Foi em Carnaval no Fogo, de 2003, que Ruy Castro escreveu: "Se você me perguntar, eu tombaria direto tudo que o carioca chama, gostosa e orgulhosamente, de baixa gastronomia". Assim, o genial escritor e jornalista se referiu às cabritadas, bolinhos de aipim, iscas de fígado e tudo aquilo que deixa a gente mais feliz entre um chopp e outro.

Outro carioca da gema, cuja identidade não pode ser revelada, já falou certa vez: "O Pirajá é o melhor botequim carioca do Brasil!" Para quem não sabe, o Pirajá fica em São Paulo, digamos, o avesso do Rio de Janeiro. Se depender dos petiscos, a carioca (ops, revelei o sexo) tem toda a razão.

O prazer de degustar uma rã, um cabrito à passarinho ou um bolinho de jiló são dessas coisas difíceis de descrever. Mais difícil ainda é encontrar uma rã, um cabrito e um bolinho de jiló bem feitos, no mesmo bar, prontinhos para serem devorados. No Pirajá, tem. Assim como os crocantes por fora e macios por dentro bolinhos de abóbora com carne-seca, síntese de um prato clássico da baixa gastronomia carioca. Os tira-gostos de balcão são de enlouquecer. Para evitar constrangimento, só o garçom põe a colher.

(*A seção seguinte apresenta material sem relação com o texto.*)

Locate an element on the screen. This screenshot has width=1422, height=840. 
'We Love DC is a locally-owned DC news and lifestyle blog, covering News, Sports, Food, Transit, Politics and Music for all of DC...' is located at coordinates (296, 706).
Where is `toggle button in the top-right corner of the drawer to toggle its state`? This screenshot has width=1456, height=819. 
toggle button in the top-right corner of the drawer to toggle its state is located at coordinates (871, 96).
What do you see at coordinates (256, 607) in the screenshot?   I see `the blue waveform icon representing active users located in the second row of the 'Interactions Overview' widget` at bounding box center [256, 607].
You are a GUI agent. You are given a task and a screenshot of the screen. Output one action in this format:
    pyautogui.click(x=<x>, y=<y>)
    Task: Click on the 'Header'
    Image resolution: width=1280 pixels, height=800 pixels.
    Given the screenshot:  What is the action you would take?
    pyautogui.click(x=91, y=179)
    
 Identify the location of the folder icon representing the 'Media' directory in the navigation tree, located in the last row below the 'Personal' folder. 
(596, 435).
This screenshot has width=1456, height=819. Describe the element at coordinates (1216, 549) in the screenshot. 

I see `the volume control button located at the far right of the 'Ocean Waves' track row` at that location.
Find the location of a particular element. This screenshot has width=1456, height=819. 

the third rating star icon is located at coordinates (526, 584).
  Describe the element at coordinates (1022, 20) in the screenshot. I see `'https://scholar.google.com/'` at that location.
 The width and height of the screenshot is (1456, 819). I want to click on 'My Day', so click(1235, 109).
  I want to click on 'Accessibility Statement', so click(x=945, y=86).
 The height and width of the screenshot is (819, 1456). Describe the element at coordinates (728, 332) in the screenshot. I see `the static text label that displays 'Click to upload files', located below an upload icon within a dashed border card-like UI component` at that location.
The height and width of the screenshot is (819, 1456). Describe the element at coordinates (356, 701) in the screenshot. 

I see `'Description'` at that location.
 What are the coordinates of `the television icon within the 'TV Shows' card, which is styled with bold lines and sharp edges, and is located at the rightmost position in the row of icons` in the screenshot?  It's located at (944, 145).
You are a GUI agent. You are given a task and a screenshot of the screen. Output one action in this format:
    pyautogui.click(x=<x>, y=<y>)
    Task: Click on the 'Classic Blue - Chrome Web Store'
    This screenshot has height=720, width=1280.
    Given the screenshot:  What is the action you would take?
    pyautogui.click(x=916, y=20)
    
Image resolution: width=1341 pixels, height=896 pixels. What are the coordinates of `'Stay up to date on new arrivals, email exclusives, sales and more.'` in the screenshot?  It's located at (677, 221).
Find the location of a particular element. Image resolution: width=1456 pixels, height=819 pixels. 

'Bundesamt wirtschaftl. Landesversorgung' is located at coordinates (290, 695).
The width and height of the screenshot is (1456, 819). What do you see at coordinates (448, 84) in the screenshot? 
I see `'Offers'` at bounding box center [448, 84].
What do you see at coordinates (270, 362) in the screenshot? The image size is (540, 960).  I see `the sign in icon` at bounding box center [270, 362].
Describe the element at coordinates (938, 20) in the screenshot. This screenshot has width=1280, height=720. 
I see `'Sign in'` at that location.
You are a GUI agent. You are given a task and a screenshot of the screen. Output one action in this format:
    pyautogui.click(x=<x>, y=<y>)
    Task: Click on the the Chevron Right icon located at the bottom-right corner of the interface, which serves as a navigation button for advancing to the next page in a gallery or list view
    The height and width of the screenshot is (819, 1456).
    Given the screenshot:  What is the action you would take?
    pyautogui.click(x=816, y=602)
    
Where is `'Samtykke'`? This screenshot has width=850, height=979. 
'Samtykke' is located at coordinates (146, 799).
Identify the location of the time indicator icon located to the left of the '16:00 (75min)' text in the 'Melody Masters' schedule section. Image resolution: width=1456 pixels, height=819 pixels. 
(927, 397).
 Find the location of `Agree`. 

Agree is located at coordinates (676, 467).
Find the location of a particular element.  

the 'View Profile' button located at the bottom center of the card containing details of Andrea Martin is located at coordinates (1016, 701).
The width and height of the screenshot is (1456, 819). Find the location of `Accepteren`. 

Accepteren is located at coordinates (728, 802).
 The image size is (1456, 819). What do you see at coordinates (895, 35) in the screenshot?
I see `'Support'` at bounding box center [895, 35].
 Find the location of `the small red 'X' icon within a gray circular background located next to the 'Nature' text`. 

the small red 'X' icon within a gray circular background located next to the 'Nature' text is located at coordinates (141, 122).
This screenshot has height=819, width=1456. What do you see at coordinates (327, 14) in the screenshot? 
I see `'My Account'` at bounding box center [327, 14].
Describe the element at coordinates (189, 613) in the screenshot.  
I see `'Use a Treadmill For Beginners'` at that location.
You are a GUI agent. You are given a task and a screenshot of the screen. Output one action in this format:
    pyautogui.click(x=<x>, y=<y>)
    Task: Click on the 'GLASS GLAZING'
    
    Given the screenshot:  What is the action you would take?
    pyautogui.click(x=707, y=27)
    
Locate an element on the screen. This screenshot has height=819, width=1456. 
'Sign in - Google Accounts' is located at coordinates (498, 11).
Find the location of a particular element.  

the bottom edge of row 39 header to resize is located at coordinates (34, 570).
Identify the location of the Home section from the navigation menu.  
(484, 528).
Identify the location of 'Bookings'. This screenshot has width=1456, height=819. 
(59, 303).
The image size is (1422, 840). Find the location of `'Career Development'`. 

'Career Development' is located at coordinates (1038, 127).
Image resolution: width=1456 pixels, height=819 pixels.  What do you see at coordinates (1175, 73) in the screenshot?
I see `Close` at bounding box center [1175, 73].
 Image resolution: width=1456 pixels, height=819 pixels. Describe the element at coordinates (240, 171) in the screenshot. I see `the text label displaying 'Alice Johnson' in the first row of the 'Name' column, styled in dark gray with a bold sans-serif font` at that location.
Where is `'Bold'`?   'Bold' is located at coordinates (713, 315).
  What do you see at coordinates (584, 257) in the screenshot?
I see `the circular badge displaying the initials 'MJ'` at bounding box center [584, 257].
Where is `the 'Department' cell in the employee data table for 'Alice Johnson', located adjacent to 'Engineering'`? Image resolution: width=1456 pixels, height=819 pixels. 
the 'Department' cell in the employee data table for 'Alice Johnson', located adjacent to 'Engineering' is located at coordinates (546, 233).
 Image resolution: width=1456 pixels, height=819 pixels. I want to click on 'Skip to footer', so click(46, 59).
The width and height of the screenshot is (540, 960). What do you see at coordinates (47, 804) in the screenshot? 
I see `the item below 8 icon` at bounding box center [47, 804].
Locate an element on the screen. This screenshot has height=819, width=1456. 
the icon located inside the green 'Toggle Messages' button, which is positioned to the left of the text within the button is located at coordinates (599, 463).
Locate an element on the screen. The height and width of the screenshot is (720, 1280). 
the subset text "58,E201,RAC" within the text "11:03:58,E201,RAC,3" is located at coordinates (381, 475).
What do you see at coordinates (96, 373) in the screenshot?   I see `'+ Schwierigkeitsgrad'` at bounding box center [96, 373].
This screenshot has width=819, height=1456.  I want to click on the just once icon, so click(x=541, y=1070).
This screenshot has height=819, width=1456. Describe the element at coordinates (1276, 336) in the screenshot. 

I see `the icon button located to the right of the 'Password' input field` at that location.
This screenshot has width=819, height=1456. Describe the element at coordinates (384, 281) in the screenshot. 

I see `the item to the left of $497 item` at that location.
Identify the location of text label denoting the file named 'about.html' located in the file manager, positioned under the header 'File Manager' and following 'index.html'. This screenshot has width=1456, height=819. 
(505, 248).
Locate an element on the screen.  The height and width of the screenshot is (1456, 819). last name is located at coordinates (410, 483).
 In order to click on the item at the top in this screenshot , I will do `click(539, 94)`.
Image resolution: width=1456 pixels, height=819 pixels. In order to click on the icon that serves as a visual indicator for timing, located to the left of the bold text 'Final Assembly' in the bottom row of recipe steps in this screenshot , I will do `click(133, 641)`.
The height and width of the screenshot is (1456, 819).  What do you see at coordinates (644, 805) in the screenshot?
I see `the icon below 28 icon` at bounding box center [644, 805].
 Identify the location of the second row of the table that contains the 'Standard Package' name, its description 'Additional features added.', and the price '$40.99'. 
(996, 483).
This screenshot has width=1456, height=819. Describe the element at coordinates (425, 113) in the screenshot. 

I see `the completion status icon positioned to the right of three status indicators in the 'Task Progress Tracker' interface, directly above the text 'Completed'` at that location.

Cariocas que nos desculpem, mas quando se fala em botequim carioca, estamos com a sambista (ih, entreguei a profissão): o melhor botequim carioca do Brasil fica em São Paulo, logo ali, em plena Brigadeiro Faria Lima. E é melhor ir parando por aqui antes que a madrinha tenha que contratar seguranças para andar pelas ruas do Rio.